*** DATA IN THIS EXERCISE ***

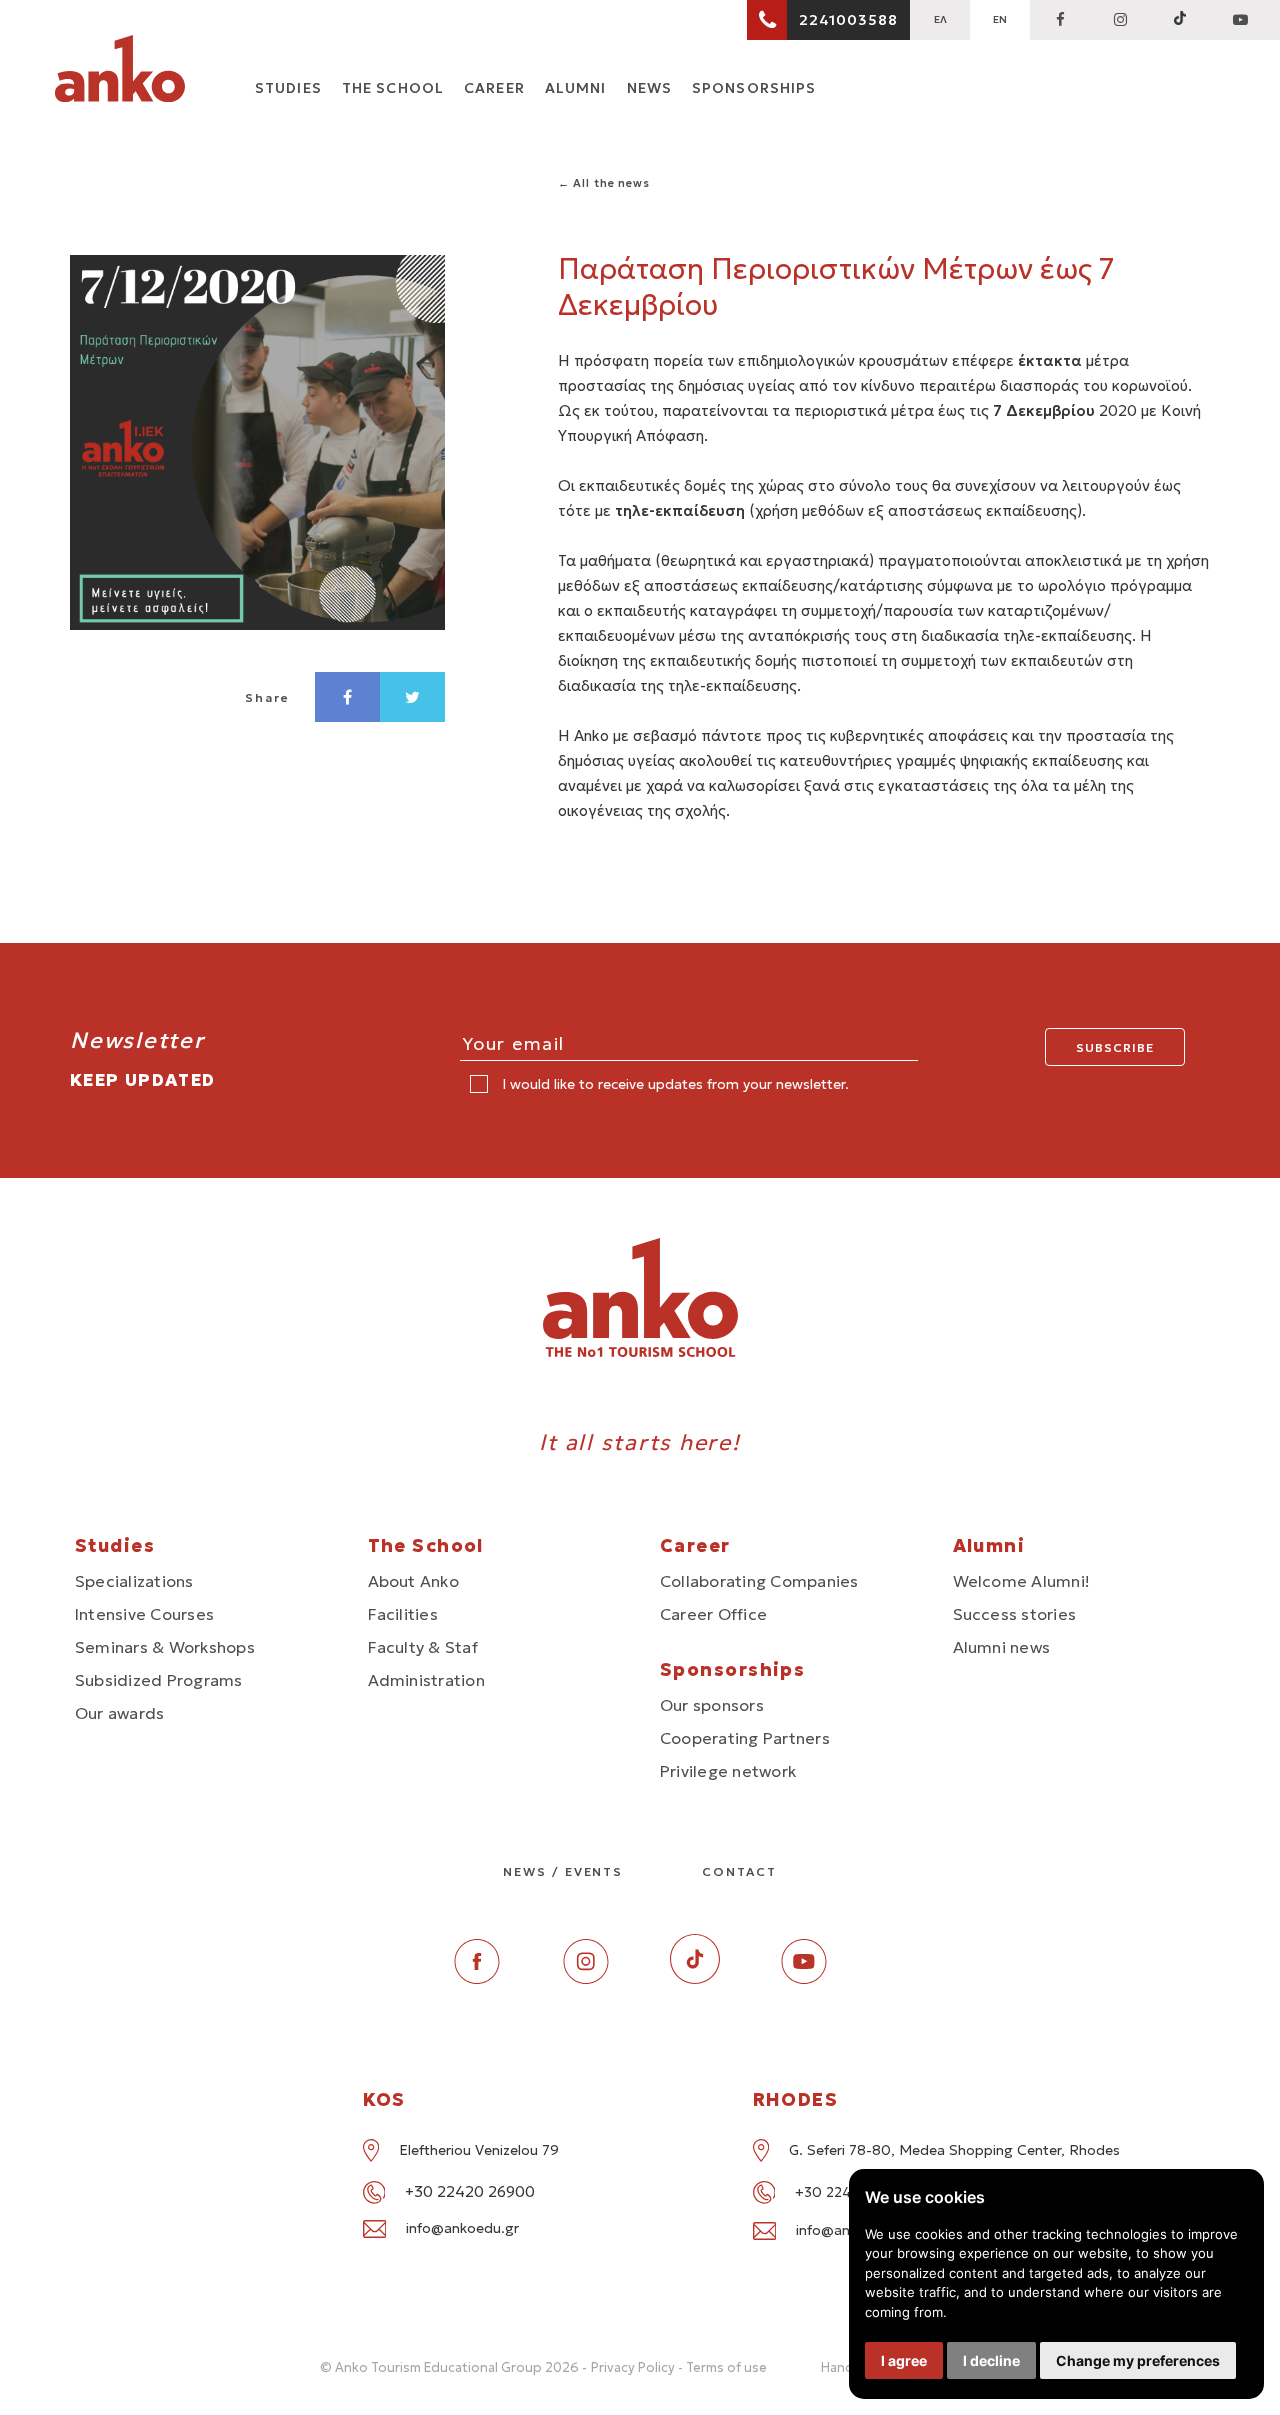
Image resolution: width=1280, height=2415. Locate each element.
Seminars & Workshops (165, 1647)
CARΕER (494, 88)
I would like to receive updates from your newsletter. (673, 1084)
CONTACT (739, 1871)
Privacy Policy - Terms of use (679, 2367)
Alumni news (1002, 1647)
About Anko (413, 1581)
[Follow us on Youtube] (804, 1978)
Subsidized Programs (159, 1680)
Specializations (134, 1581)
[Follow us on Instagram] (1120, 20)
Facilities (403, 1614)
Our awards (119, 1713)
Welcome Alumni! (1022, 1581)
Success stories (1015, 1614)
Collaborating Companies (759, 1581)
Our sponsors (712, 1705)
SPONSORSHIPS (754, 88)
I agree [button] (904, 2360)
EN (1000, 19)
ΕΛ (940, 19)
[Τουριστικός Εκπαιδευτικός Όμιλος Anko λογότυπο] (120, 72)
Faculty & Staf (423, 1647)
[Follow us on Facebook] (1060, 20)
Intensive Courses (144, 1614)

*** End of DATA IN THIS EXERCISE ***

▶ [TASK GOAL]
Set down nothing but the lines from the one containing "[Τουριστικός Εκπαιδευτικός Όμιλος" through the final line above, exactly as written.

▶ [TASK SOLUTION]
[Τουριστικός Εκπαιδευτικός Όμιλος Anko λογότυπο] (120, 72)
Faculty & Staf (423, 1647)
[Follow us on Facebook] (1060, 20)
Intensive Courses (144, 1614)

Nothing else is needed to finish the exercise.